## WHAT YOU NEED TO DO
Reproduce the line containing "The height and width of the screenshot is (490, 735)." and every line after it through the end of the records. Include nothing else.

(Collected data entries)
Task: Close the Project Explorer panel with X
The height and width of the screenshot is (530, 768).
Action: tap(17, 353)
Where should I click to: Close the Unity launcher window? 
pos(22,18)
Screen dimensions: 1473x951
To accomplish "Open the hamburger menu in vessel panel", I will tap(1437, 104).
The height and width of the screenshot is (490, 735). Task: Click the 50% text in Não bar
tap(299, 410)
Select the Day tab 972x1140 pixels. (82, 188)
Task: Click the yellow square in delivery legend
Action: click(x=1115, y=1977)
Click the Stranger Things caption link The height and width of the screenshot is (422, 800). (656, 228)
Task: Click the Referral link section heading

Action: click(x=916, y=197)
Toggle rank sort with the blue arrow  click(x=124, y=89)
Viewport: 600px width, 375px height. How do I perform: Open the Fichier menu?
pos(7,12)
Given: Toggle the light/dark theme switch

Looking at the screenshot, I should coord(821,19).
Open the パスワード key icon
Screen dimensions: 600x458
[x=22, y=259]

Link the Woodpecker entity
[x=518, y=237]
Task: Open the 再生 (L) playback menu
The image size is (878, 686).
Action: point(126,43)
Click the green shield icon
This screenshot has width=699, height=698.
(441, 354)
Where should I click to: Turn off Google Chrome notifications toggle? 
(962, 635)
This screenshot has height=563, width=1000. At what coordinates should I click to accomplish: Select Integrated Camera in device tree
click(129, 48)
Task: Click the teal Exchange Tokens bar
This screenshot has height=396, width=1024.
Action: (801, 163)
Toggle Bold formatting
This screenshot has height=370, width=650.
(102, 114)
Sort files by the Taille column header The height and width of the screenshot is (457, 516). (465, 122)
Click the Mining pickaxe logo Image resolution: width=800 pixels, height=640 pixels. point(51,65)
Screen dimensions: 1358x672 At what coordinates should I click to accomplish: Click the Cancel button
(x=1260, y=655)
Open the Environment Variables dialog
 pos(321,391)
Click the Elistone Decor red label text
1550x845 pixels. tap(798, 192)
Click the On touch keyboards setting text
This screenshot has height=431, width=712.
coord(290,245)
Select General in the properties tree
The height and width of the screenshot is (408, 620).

## ANSWER SECTION
The height and width of the screenshot is (490, 735). Task: Click the 50% text in Não bar
tap(299, 410)
Select the Day tab 972x1140 pixels. (82, 188)
Task: Click the yellow square in delivery legend
Action: click(x=1115, y=1977)
Click the Stranger Things caption link The height and width of the screenshot is (422, 800). (656, 228)
Task: Click the Referral link section heading

Action: click(x=916, y=197)
Toggle rank sort with the blue arrow  click(x=124, y=89)
Viewport: 600px width, 375px height. How do I perform: Open the Fichier menu?
pos(7,12)
Given: Toggle the light/dark theme switch

Looking at the screenshot, I should coord(821,19).
Open the パスワード key icon
Screen dimensions: 600x458
[x=22, y=259]

Link the Woodpecker entity
[x=518, y=237]
Task: Open the 再生 (L) playback menu
The image size is (878, 686).
Action: point(126,43)
Click the green shield icon
This screenshot has width=699, height=698.
(441, 354)
Where should I click to: Turn off Google Chrome notifications toggle? 
(962, 635)
This screenshot has height=563, width=1000. At what coordinates should I click to accomplish: Select Integrated Camera in device tree
click(129, 48)
Task: Click the teal Exchange Tokens bar
This screenshot has height=396, width=1024.
Action: (801, 163)
Toggle Bold formatting
This screenshot has height=370, width=650.
(102, 114)
Sort files by the Taille column header The height and width of the screenshot is (457, 516). (465, 122)
Click the Mining pickaxe logo Image resolution: width=800 pixels, height=640 pixels. point(51,65)
Screen dimensions: 1358x672 At what coordinates should I click to accomplish: Click the Cancel button
(x=1260, y=655)
Open the Environment Variables dialog
 pos(321,391)
Click the Elistone Decor red label text
1550x845 pixels. tap(798, 192)
Click the On touch keyboards setting text
This screenshot has height=431, width=712.
coord(290,245)
Select General in the properties tree
The height and width of the screenshot is (408, 620).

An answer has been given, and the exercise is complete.